Insights gleaned from posts on Facebook could reveal whether people have conditions including diabetes, according to an American study.
Researchers examined the language used on the platform by almost 1,000 people and found that some key words could be better at identifying certain health conditions compared with sociodemographic information.
Diabetes is one of the conditions that could be predicted (the researchers did not specify whether this was type 1 diabetes or type 2 diabetes), as well as anxiety, psychosis and depression.
The team from Penn Medicine and Stony Brook University believe its findings could eventually lead to new applications for medicine-harnessing artificial intelligence.
They say language used on the social media platform could one day be monitored, if consent was gained, just like physical conditions.
“This work is early, but our hope is that the insights gleaned from these posts could be used to better inform patients and providers about their health,” said Dr Raina Merchant, who is the director of Penn Medicine’s Center for Digital Health and led the study.

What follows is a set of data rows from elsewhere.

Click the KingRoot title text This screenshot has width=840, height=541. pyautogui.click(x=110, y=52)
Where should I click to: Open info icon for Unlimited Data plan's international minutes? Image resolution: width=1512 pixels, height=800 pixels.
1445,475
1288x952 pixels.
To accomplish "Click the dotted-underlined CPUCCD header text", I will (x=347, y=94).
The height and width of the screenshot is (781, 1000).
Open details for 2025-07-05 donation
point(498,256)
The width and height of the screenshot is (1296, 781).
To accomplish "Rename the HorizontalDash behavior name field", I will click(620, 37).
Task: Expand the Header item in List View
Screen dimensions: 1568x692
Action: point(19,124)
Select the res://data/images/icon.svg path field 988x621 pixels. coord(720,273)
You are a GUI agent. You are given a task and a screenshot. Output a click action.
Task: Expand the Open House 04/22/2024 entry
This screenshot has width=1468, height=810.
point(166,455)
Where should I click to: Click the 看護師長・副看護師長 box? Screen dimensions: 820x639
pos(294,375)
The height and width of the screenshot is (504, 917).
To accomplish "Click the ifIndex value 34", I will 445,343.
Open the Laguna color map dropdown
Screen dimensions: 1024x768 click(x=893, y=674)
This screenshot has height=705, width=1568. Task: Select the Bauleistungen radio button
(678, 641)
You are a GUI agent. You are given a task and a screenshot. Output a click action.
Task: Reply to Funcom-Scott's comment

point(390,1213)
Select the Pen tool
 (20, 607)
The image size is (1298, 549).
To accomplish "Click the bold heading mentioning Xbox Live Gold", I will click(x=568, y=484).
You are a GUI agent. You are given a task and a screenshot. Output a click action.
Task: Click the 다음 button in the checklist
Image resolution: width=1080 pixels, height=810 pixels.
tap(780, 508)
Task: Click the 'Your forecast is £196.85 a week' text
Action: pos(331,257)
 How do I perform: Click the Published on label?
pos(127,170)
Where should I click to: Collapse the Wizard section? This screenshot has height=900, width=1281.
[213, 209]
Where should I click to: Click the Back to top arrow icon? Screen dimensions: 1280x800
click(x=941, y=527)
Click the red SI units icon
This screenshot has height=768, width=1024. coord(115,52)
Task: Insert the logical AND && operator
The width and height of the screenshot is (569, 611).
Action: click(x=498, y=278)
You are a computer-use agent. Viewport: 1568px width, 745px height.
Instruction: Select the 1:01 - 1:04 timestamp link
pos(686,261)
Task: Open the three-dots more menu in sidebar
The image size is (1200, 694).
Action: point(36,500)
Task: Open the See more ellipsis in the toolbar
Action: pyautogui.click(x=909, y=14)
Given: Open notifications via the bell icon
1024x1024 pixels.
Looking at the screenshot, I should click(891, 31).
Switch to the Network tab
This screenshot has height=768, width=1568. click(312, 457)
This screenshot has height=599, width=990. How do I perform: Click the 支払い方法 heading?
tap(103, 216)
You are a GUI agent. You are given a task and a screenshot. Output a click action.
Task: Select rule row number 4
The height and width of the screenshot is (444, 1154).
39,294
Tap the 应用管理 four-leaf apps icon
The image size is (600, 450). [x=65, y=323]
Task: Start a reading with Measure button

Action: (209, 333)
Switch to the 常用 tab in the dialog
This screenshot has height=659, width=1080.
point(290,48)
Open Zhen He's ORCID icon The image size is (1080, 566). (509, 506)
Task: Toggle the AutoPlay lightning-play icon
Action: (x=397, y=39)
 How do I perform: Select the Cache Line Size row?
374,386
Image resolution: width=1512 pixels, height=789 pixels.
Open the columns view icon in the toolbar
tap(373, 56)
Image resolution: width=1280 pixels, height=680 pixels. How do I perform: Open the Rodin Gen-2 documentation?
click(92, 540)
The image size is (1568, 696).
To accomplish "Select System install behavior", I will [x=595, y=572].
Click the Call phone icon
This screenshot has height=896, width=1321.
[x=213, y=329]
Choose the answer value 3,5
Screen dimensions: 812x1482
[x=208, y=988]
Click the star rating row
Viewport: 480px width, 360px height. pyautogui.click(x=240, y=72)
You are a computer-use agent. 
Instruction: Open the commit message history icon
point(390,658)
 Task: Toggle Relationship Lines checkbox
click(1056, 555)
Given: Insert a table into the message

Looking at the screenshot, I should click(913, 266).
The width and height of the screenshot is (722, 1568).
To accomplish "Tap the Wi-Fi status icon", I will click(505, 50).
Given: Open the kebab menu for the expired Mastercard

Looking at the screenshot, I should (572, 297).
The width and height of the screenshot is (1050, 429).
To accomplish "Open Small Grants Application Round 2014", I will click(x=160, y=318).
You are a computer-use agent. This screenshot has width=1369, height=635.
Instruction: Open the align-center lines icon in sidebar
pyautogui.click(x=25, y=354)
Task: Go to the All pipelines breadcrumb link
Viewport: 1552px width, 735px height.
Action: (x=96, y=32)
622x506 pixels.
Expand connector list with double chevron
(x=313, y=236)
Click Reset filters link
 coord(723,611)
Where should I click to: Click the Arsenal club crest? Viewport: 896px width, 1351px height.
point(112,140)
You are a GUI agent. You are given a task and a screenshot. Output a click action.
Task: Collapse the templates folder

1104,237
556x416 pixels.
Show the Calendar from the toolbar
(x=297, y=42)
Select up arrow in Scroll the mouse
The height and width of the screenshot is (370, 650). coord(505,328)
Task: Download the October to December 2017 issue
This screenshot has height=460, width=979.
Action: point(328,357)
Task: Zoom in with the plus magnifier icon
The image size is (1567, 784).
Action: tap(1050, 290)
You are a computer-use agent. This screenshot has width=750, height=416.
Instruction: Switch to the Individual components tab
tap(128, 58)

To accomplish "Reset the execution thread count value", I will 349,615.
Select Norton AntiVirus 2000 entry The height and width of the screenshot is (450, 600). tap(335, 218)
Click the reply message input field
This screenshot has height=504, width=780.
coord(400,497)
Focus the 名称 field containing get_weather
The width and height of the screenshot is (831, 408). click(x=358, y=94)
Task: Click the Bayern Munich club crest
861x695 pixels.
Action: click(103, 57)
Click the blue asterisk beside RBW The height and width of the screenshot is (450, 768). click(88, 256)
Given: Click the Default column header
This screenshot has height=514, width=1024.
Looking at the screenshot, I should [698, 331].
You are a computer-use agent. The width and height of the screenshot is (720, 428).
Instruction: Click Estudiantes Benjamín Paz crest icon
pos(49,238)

“As social media posts are often about someone’s lifestyle choices and experiences or how they’re feeling, this information could provide additional information about disease management and exacerbation.”
A special automated data collection technique was used, enabling the team to examine every Facebook post of each participants whose health records were also analysed.
A total of 21 conditions were looked into, with the results indicating that every condition was predicted by Facebook activity. The findings also revealed Facebook data was better at predicting 10 of the conditions compared to demographic information.
According to the results, some of the language was obvious, with ‘drink’ and ‘bottle’ linked to alcohol abuse, but other words were not so obviously linked to a health condition. An example being the fact that people using the words ‘God’ and ‘pray’ were 15 times more likely to have diabetes, compared with users who used these terms the least.
The research was published in the journal PLOS ONE.